I don't think we really need to worry too much about the children. I'm more worried about the middle-aged adults, at least those of the complacent, comfortable, convenience generations and mindsets. And those in the USA, for whom personal convenience and "rights" are vastly more important than other people's, and certainly more important than their own, unrecognized responsibilities.

We all know that the 18th- and 19th-century American (colonial) identity of "rugged individualism" had some adaptive benefit in those times - keeping one's self and one's family alive, though often at the cost of others' lives. But how much good does it do now?

I was, for several decades, married to a man - not a bad man really, but one whose strategic sense was often overwhelmed by his testosterone. One night, lying awake trying to solve a long-running problem with our marriage, I realized that if we, then living in a South African city, were ever burgled at night and I woke up to find an intruder in our bedroom, I would prefer to keep my husband asleep than to have him wake up. His rugged individualism, which I guessed would involve him springing from sleep into noisy and provocative aggression, could bloody well get us all killed, daughters and the two of us. So I would instead quietly plan my stealth response, including defusing conversations in different languages, and a heavy stick if things nonetheless escalated.

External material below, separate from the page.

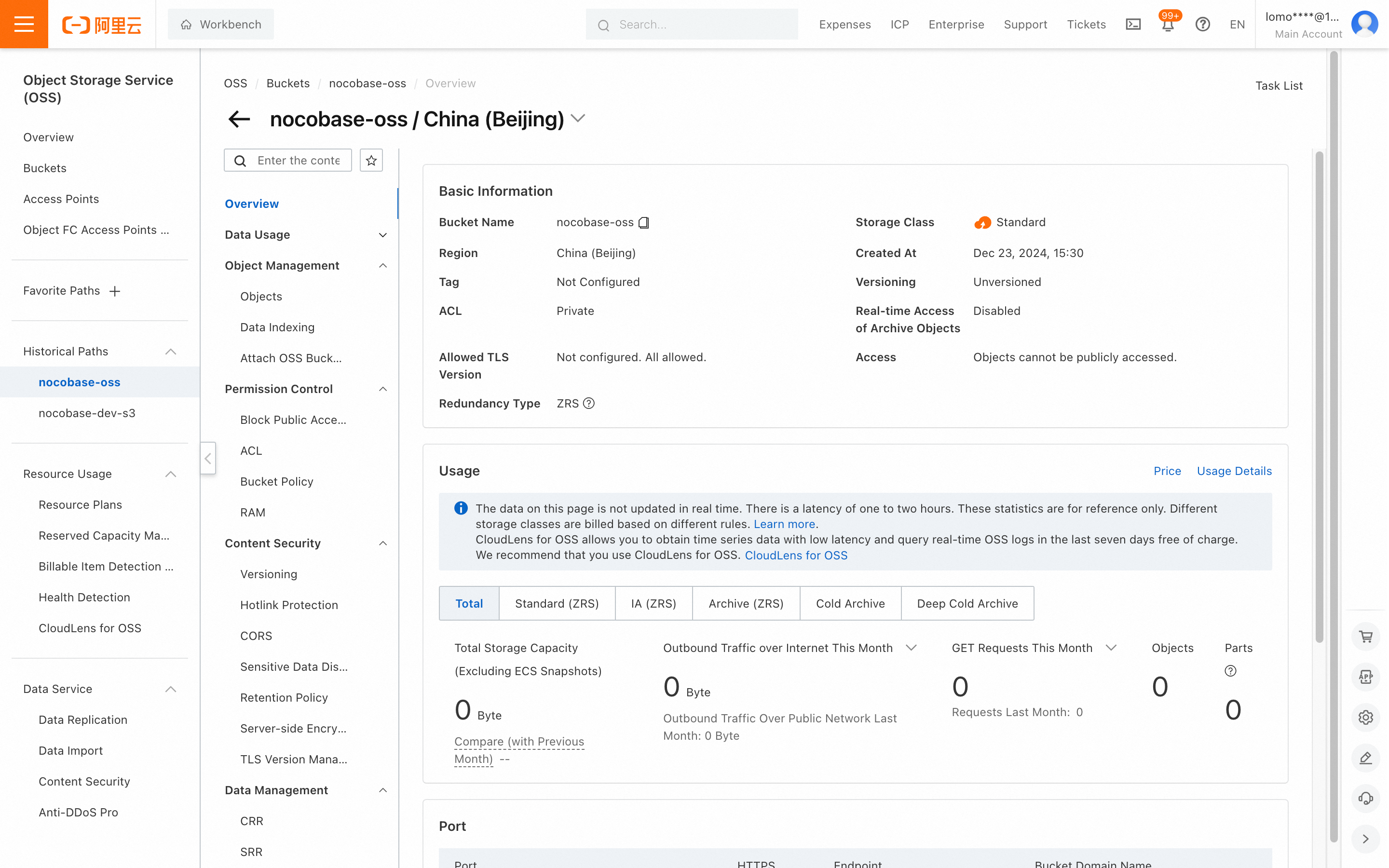Click the favorite star icon
The image size is (1389, 868).
tap(371, 160)
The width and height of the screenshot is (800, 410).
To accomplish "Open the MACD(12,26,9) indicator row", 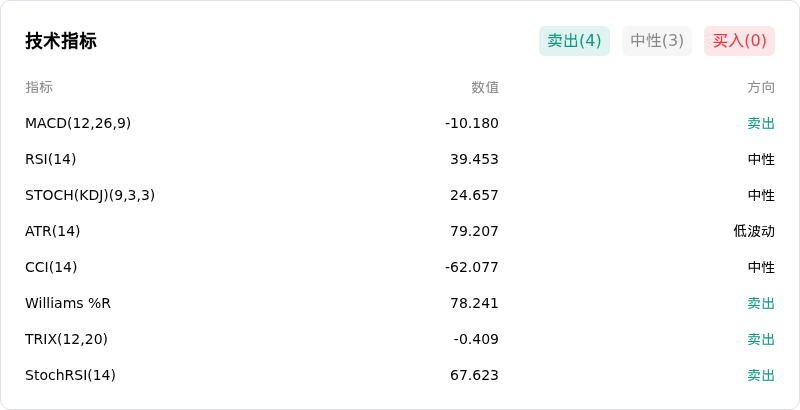I will click(x=400, y=123).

Now living back in the USA after many years, I realize afresh how ill-equipped many people in this country are to handle the times which are coming. Community cohesion and care for one's neighbor sometimes seem pretty thin on the ground, and vocal articulation of one's 'rights' pretty thick. But are they really? Can we not learn to do what we have forgotten to do? Didn't the hijacked 9/11 airline passengers group together to defuse the situation, overpower the hijackers and regain control of the plane? Don't we have thousands of successful, joyful, practical community organizations proving the benefits of cooperation every day?

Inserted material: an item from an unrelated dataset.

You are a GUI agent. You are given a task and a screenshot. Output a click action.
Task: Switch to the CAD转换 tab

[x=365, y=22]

There are many examples which prove our ability to collaborate rather than compete, to strategize rather than to fly off the handle, to recycle rather than to throw our plastic and fast-food rubbish into the trash.

Shifting our mindsets in the pivotal 2020s is something we know we have to do. Of course, some of us have been doing so our whole lives, but many will only respond when they have no other choice. Have a look at the Transition Network in the US

or globally. Practical, positive, simple, community-based change.